What is required -
Copy, word for word, the lines from the one containing "1456x840 pixels. At" up to and including the one containing "The height and width of the screenshot is (600, 800).".
** Start of Supplied records **
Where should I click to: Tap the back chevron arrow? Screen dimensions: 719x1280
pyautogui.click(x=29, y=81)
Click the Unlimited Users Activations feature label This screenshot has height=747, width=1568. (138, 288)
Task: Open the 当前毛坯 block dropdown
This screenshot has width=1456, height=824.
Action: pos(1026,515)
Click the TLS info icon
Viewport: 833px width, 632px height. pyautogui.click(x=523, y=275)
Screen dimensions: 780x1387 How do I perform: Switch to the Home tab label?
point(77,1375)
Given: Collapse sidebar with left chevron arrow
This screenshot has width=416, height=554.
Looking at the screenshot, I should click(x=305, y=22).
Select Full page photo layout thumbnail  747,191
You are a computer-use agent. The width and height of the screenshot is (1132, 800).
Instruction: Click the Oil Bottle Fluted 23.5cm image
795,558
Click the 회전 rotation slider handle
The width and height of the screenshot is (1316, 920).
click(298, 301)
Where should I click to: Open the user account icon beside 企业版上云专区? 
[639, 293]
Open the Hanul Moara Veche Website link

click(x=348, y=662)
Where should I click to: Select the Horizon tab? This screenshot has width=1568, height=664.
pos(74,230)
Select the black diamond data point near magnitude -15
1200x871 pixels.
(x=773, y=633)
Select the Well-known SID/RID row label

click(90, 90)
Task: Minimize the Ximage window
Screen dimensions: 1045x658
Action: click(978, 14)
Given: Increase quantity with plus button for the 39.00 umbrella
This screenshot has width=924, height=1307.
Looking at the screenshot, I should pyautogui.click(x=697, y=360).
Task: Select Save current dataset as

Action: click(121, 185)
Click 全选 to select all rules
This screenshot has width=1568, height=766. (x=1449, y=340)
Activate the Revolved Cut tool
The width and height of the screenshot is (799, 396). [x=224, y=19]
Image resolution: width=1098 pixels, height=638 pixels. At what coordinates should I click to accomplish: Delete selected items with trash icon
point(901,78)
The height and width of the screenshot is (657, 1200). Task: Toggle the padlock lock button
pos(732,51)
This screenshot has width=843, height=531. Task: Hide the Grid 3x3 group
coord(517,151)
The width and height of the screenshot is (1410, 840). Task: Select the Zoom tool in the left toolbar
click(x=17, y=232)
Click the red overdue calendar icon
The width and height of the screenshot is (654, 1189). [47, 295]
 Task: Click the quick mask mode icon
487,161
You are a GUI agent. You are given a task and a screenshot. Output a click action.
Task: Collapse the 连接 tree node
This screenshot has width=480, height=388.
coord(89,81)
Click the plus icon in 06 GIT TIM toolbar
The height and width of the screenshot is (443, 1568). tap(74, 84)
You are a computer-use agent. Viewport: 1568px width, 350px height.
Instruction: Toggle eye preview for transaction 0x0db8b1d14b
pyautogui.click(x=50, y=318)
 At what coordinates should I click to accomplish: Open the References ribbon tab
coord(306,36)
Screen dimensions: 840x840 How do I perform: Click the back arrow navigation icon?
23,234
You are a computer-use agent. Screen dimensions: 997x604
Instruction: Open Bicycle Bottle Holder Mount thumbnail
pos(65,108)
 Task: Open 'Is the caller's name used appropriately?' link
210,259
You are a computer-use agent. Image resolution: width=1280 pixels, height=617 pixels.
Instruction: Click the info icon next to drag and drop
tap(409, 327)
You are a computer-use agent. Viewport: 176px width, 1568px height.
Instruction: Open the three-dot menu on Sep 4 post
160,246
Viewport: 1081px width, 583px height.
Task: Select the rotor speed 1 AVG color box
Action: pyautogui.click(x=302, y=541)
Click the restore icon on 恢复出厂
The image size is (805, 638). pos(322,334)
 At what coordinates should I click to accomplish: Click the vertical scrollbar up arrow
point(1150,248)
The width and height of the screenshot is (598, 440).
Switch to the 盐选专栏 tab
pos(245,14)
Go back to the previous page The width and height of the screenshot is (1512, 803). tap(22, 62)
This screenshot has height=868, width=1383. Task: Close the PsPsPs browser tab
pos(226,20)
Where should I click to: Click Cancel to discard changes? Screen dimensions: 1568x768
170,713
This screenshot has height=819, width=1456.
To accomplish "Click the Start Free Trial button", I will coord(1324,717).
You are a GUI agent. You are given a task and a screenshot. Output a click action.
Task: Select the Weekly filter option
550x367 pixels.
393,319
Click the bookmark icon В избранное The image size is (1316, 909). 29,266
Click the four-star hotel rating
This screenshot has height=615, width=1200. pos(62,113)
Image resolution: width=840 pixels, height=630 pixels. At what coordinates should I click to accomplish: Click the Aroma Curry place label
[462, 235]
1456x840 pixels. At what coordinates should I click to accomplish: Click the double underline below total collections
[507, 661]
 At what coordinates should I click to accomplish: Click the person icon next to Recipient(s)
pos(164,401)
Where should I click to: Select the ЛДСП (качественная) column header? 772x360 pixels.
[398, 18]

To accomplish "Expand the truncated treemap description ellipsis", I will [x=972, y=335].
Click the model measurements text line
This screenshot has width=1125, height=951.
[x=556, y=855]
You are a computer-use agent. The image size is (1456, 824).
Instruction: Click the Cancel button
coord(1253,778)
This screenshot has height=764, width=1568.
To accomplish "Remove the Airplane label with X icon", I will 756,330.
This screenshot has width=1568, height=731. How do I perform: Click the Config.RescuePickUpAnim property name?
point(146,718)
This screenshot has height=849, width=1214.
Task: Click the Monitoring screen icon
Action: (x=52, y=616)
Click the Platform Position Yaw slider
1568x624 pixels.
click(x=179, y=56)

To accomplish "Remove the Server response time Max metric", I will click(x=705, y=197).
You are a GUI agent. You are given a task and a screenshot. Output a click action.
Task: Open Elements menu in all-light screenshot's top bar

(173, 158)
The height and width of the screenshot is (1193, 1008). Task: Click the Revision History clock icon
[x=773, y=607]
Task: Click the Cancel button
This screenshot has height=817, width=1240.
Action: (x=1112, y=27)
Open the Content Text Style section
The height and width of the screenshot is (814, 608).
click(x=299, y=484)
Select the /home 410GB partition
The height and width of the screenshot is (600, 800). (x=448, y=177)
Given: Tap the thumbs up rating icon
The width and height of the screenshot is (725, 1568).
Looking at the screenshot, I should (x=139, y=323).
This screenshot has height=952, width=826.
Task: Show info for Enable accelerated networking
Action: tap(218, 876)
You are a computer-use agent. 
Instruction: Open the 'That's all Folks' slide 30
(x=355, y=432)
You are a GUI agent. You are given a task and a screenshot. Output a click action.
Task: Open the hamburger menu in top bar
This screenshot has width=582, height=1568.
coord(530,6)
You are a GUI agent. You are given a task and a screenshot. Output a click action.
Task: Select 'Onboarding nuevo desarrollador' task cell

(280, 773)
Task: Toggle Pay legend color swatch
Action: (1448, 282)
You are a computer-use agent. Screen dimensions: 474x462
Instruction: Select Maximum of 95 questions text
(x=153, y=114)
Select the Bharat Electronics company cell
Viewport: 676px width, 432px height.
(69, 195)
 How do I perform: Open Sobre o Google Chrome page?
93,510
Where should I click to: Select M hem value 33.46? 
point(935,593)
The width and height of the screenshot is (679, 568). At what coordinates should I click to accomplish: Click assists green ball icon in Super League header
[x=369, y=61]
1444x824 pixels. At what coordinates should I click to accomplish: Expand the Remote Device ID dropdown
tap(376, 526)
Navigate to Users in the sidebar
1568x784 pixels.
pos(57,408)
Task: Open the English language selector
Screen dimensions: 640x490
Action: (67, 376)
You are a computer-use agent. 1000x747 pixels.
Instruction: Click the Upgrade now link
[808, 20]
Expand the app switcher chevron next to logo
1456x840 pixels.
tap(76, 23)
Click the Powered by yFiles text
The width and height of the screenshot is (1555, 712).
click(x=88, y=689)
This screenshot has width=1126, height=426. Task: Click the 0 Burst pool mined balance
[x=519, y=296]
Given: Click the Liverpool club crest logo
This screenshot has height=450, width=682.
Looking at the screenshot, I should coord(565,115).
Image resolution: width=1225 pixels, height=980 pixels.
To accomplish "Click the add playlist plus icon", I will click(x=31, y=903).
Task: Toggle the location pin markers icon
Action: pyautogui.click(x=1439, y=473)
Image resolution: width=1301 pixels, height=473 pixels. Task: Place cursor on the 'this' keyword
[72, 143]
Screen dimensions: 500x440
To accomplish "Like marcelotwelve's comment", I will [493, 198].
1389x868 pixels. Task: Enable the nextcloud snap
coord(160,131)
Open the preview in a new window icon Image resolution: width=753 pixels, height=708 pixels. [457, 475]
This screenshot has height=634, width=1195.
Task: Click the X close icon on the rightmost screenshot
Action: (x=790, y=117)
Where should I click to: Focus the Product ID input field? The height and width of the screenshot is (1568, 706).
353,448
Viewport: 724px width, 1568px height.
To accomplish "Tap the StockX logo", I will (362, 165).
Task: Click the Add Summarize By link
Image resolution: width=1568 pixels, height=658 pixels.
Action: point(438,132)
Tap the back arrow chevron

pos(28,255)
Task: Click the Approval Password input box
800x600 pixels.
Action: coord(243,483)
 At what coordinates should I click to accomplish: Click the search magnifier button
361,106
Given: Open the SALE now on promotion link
** End of Supplied records **
Finished answer -
1456x840 pixels. At what coordinates should I click to accomplish: Click the double underline below total collections
[507, 661]
 At what coordinates should I click to accomplish: Click the person icon next to Recipient(s)
pos(164,401)
Where should I click to: Select the ЛДСП (качественная) column header? 772x360 pixels.
[398, 18]

To accomplish "Expand the truncated treemap description ellipsis", I will [x=972, y=335].
Click the model measurements text line
This screenshot has width=1125, height=951.
[x=556, y=855]
You are a computer-use agent. The image size is (1456, 824).
Instruction: Click the Cancel button
coord(1253,778)
This screenshot has height=764, width=1568.
To accomplish "Remove the Airplane label with X icon", I will 756,330.
This screenshot has width=1568, height=731. How do I perform: Click the Config.RescuePickUpAnim property name?
point(146,718)
This screenshot has height=849, width=1214.
Task: Click the Monitoring screen icon
Action: (x=52, y=616)
Click the Platform Position Yaw slider
1568x624 pixels.
click(x=179, y=56)

To accomplish "Remove the Server response time Max metric", I will click(x=705, y=197).
You are a GUI agent. You are given a task and a screenshot. Output a click action.
Task: Open Elements menu in all-light screenshot's top bar

(173, 158)
The height and width of the screenshot is (1193, 1008). Task: Click the Revision History clock icon
[x=773, y=607]
Task: Click the Cancel button
This screenshot has height=817, width=1240.
Action: (x=1112, y=27)
Open the Content Text Style section
The height and width of the screenshot is (814, 608).
click(x=299, y=484)
Select the /home 410GB partition
The height and width of the screenshot is (600, 800). (x=448, y=177)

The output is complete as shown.